MozillaZine

Disruptive Innovations Wins Contracts to Provide Mozilla-Based Solutions to Two Major European Firms

Friday April 16th, 2004

Daniel Glazman has announced that his company Disruptive Innovations has been contracted by two separate companies to provide Mozilla-based technology solutions. The first contract involves work with Web standards, Mozilla Editor, XUL and XBL for a "big industrial European company". The second organisation, described as "another big European name", has signed Disruptive Innovations for an internal project based on Gecko and XUL. Confidentiality agreements mean that no further details are available at this time.

#1 Congrats

by Anthracks

Friday April 16th, 2004 11:49 PM

Congratulations to both Daniel and all the other Mozilla hackers, it's great to see this platform getting more recognition in corporate circles.

#2 congrats

by wde

Saturday April 17th, 2004 12:14 AM

now give me some money ;)

#3 New developers?

by ezh

Saturday April 17th, 2004 1:59 AM

Does it means Daniel will hire some new developers to work on the projects?

#4 Congrats to Daniel Glazman.

by bugs4hj

Saturday April 17th, 2004 2:23 AM

This is indeed good news, congrats to Daniel Glazman. Many more contracts to come...

FYI. I recently replaced the old front-end of FlexBase for http://www.nestle.com/ with a mozilla XUL/XBL/CSS replacement. They ask me to do this, because I am the original inventor/developer of FlexBase.

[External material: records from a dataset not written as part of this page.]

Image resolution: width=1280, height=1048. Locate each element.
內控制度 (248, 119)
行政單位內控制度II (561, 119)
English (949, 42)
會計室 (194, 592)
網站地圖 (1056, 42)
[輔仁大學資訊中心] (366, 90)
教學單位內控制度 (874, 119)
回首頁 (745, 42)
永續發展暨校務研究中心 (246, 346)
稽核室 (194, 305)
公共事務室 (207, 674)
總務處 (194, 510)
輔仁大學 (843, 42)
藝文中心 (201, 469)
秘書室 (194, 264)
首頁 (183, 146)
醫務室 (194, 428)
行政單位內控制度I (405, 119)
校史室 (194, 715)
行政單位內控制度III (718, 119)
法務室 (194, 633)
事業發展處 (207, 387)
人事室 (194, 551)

p.s. FlexBase was the first datadriven AI database and was developed in 1985-1989.

#5 Congrats

by jedbro

Saturday April 17th, 2004 10:25 AM

Congrats Daniel. This is excelent news!!!!

Question though, being as you are running Disruptive Innovations solo, what will this mean for NVU? How will you manage all 3 contracts at once? Thanks!

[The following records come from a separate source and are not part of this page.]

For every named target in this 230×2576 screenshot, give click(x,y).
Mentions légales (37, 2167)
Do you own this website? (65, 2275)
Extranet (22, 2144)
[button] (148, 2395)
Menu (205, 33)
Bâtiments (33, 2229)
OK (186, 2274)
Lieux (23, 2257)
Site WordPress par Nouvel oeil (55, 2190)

#6 Confidentiality agreements

by wvh

Saturday April 17th, 2004 11:53 PM

"Confidentiality agreements" make this a very useful news posting. ;)

Ah, cut-throat business... In the old days, you used to be sure the weapon of choice was a knife; nowadays, everything is a secret. Why would anyone want to keep this information hidden?

#7 easy answer

by glazou

Sunday April 18th, 2004 1:09 AM

The answer is simple : when you rely on the money payed by your customers 9 months after your own lay-off, you do what the customer wants. And if he wants confidentiality, whatever is the reason, you respect that. As we say in french, "le client est roi". My freedom here is to accept or refuse the project, according to my wishes, expectations, load, and a few other details. Once I have accepted the terms of the contract, I follow that contract. Period.

#8 Re: easy answer

by mlefevre

Sunday April 18th, 2004 9:15 AM

It's an "easy answer" from your side - if the client wants confidentiality, of course you respect that. The question should have been to ask why the clients here decided they wanted confidentiality. I suspect the answer to that is confidential, so we can only speculate about it.

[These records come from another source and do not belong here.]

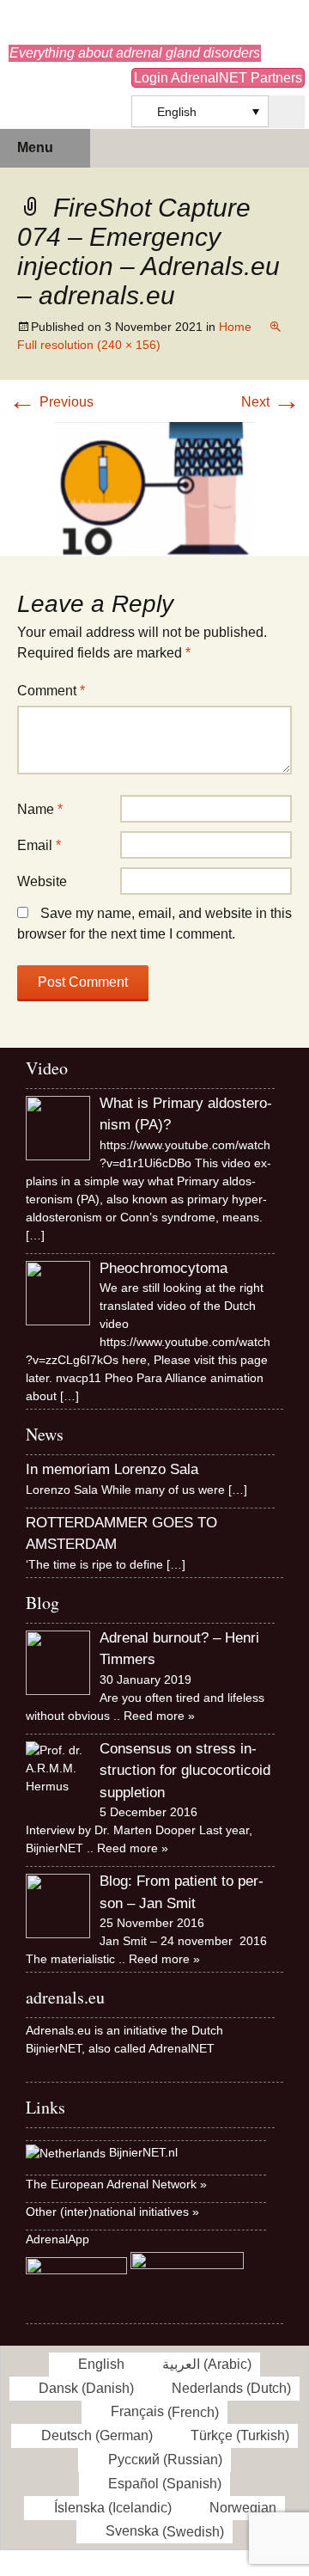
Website (42, 881)
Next (270, 402)
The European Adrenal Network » (116, 2184)
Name (40, 809)
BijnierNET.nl (143, 2152)
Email (39, 845)
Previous (51, 402)
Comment (51, 690)
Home (235, 326)
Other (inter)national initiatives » (112, 2211)
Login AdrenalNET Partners (218, 77)
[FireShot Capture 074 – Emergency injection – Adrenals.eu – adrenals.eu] (155, 487)
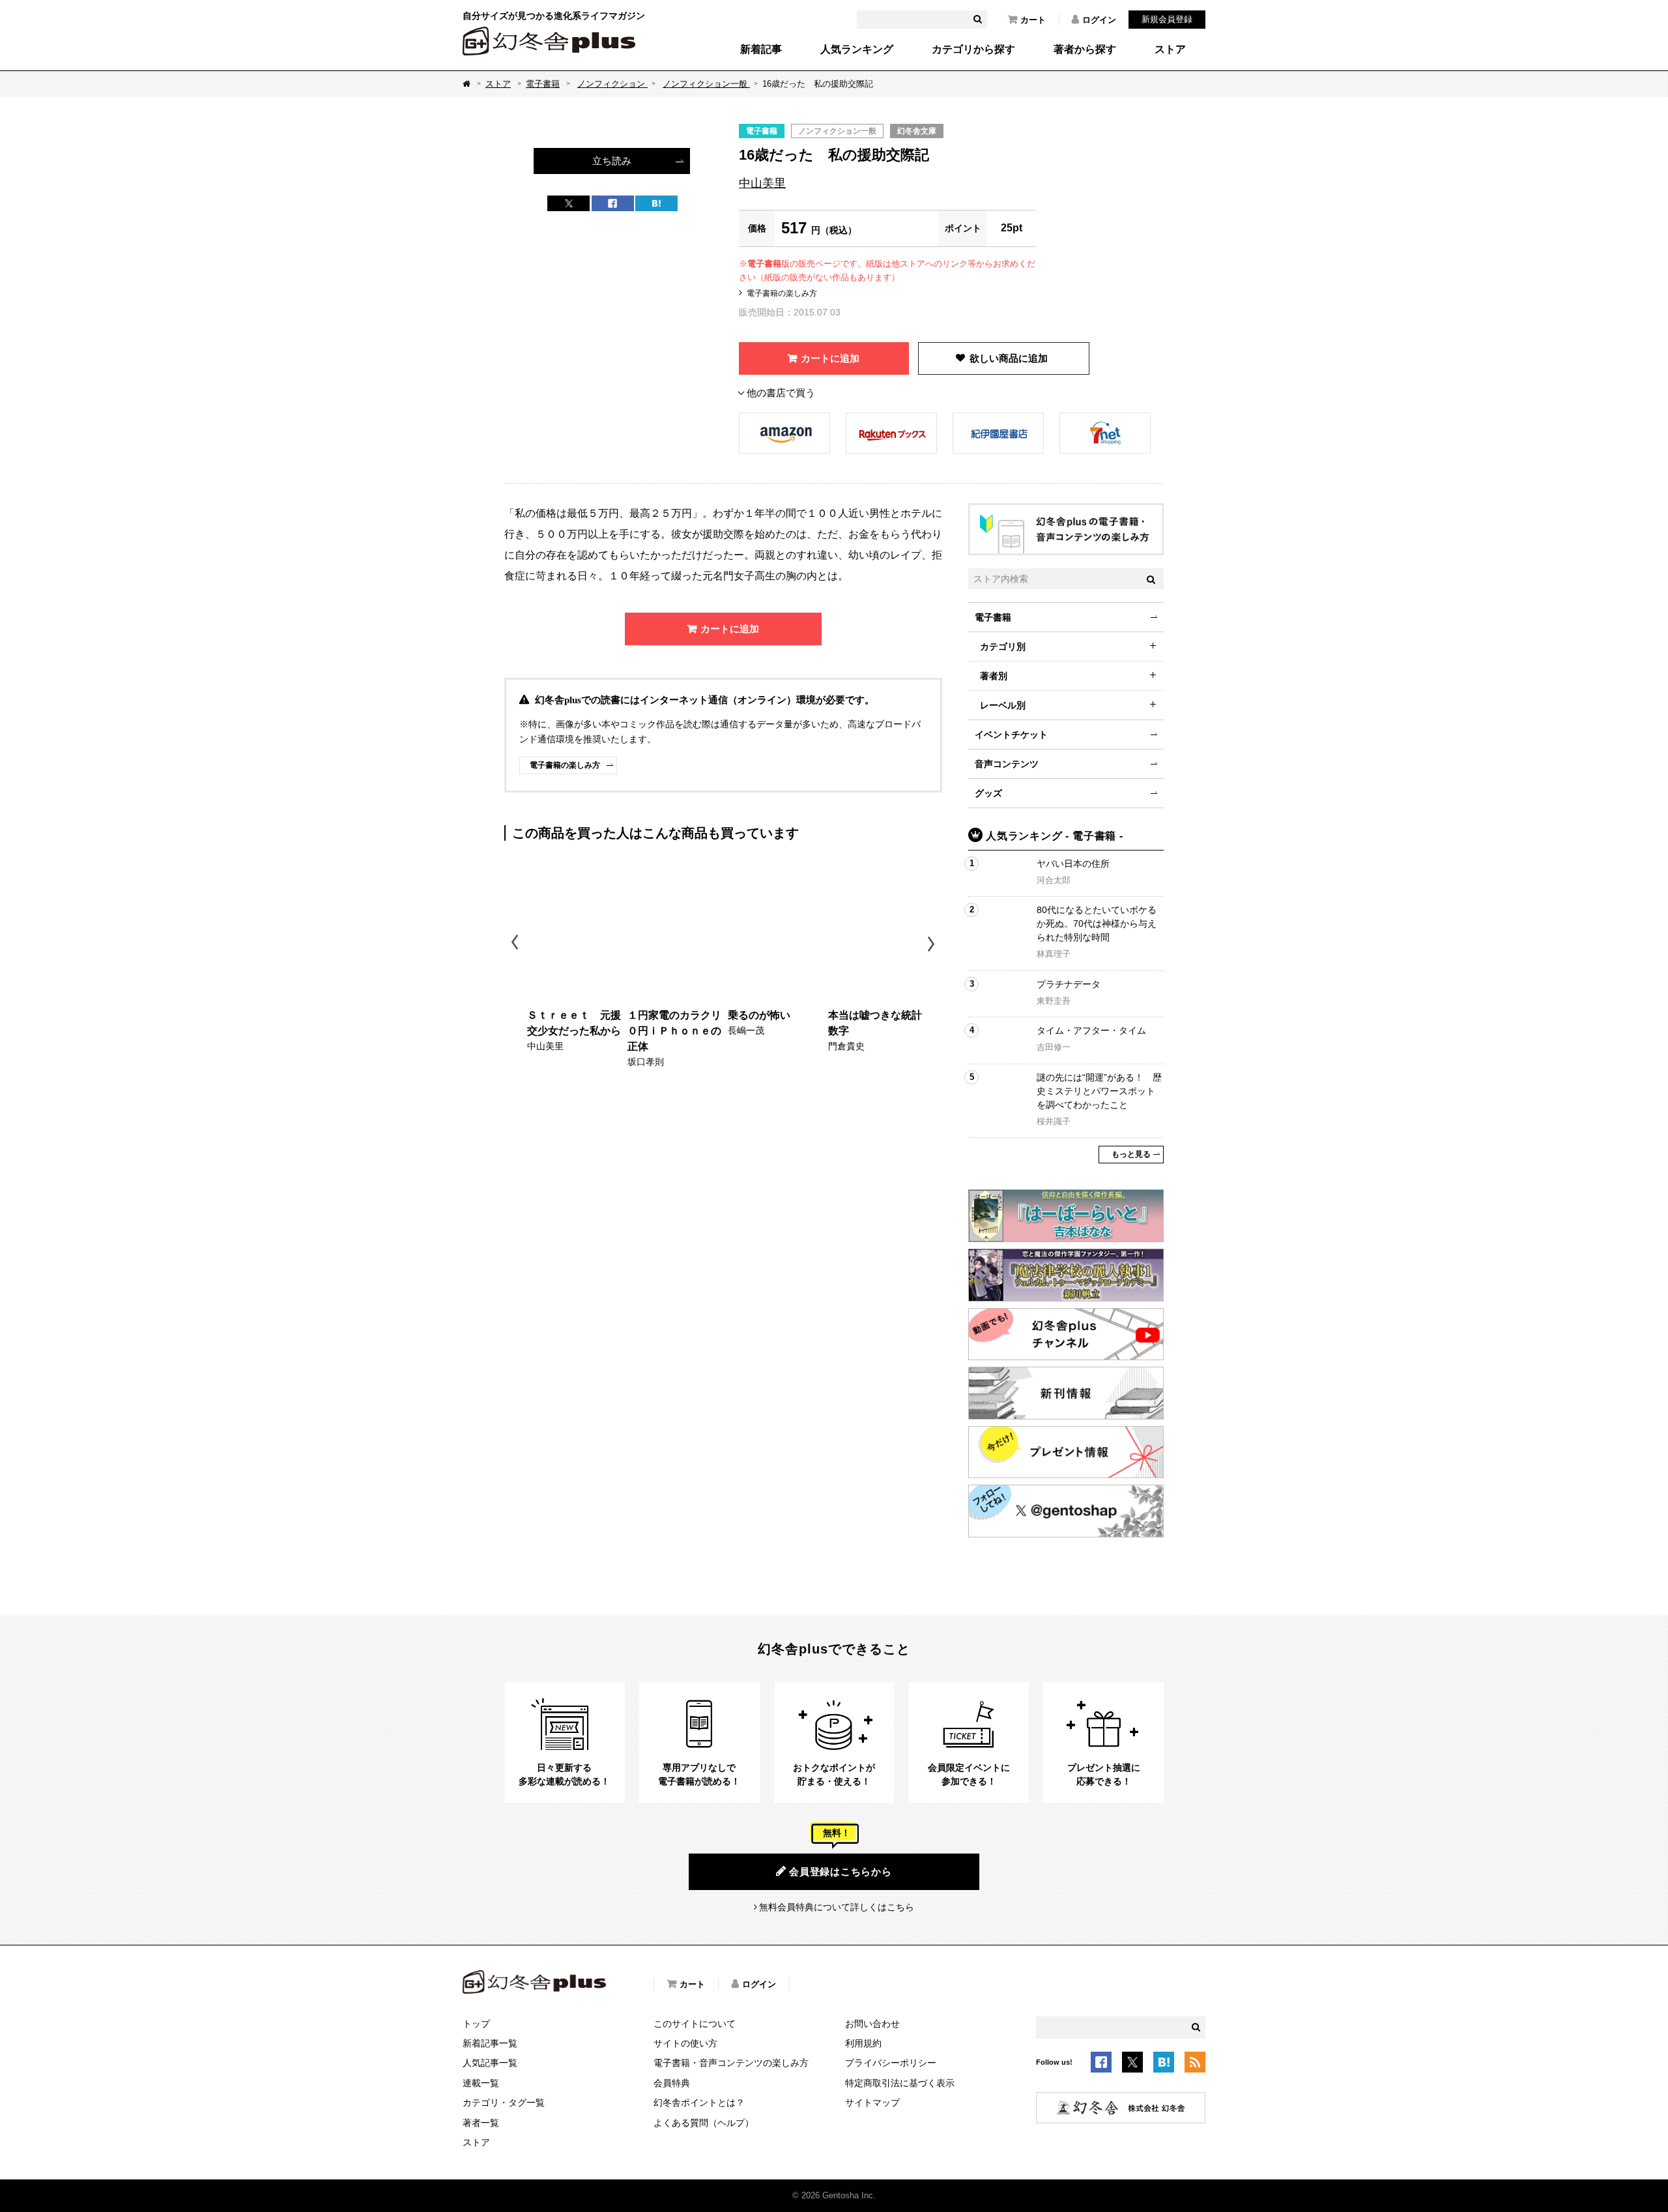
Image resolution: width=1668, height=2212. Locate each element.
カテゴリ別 (1003, 646)
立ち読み (611, 160)
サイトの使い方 (685, 2043)
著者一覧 (481, 2122)
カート (1033, 20)
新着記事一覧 (490, 2043)
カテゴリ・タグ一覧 (504, 2102)
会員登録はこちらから (840, 1871)
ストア (1170, 49)
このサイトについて (695, 2023)
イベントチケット (1011, 734)
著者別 (993, 676)
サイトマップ (872, 2102)
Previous (516, 944)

I don't see that it's a problem, aside from the fact that it makes this news posting less interesting :)

#9 Confidentiality agreements

by wvh

Sunday April 18th, 2004 2:24 PM

That's not an answer to my question, really. I can understand why you would follow your clients' requests, but my question was more general - why would anybody keep this kind of information secret? Any idea about your clients' motives?

(Refusal of endorsement?)

#10 Re: Confidentiality agreements

by corwin

Sunday April 18th, 2004 3:04 PM

Err, if I dont want my competitors to know what I am working on, I don't let the developpers I contract release this information, as simple as that.

#11 Re: Confidentiality agreements

by JanC

Sunday April 18th, 2004 4:47 PM

Probably just in case the project fails (and that doesn't have to be Daniel's or Mozilla's fault), they don't want that to be known all over the world.

They might want to announce it once it's proven to be a success though.